The data indicated that PwMS with the healthiest fat consumption had very much better quality of life (QOL) and were significantly less disabled.
Those in the healthiest fat consumption group had 33% fewer relapses over the previous 12 months than those in the worst fat consumption group (predominantly saturated fats).
Additionally, higher intake of fruit and vegetables also predicted these outcomes, with those in the healthiest fruit and vegetable consumption group having 32% fewer relapses than those in the least fruit and vegetable intake group.
Those not eating meat had 19% fewer relapses over the previous 12 months than those eating meat, and those avoiding dairy had 17% fewer relapses than those eating dairy.
See the graph below for these results. Overall, a healthier diet as shown by a higher score on the dietary questionnaire was associated with better QOL and less disability; each 10% increase in the diet score towards a healthier diet predicted a six point increase in physical QOL and five point increase in mental health QOL.
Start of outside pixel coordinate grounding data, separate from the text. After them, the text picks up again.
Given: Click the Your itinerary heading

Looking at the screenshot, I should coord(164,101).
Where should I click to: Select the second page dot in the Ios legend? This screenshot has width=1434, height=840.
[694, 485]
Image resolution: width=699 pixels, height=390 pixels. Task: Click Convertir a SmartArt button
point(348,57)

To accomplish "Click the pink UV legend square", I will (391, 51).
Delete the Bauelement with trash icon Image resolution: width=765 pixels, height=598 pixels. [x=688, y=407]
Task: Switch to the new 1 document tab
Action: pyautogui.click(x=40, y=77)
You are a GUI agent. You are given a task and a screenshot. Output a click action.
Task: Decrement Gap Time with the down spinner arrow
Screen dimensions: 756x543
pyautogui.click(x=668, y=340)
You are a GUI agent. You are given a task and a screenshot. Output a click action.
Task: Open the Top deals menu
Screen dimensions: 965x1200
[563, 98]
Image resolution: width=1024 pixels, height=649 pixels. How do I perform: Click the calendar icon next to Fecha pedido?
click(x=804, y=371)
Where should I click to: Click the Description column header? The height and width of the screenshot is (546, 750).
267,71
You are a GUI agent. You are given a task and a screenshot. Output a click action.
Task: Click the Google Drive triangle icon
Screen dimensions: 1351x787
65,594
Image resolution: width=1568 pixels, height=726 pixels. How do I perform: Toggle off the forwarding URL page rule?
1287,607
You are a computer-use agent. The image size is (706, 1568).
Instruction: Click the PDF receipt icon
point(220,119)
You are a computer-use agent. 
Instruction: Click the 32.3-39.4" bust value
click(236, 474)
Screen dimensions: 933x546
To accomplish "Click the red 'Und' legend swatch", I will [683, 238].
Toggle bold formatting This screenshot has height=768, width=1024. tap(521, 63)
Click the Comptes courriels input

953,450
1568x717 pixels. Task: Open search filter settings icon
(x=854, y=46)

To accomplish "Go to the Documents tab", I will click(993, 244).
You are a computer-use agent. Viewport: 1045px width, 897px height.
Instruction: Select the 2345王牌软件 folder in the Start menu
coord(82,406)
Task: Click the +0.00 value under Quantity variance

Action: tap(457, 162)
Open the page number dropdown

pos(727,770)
A 12% reduction in relapses over the previous 12 months, and 30% lower chance of being significantly disabled. The findings strongly support Swank's work; moderate improvement in the sort of fats that were eaten did not predict better outcomes, only the most rigorous attention to fat intake was associated with better health outcomes, just as Swank found.
These findings are so strong statistically and clinically that they demand further research in this long neglected area. Further, given the strength of these findings, how congruent they are with Swank's research, and that such healthy changes to diet can only result in generally better health, there is no reason that PwMS should not take up the dietary recommendations of the OMS Recovery Program.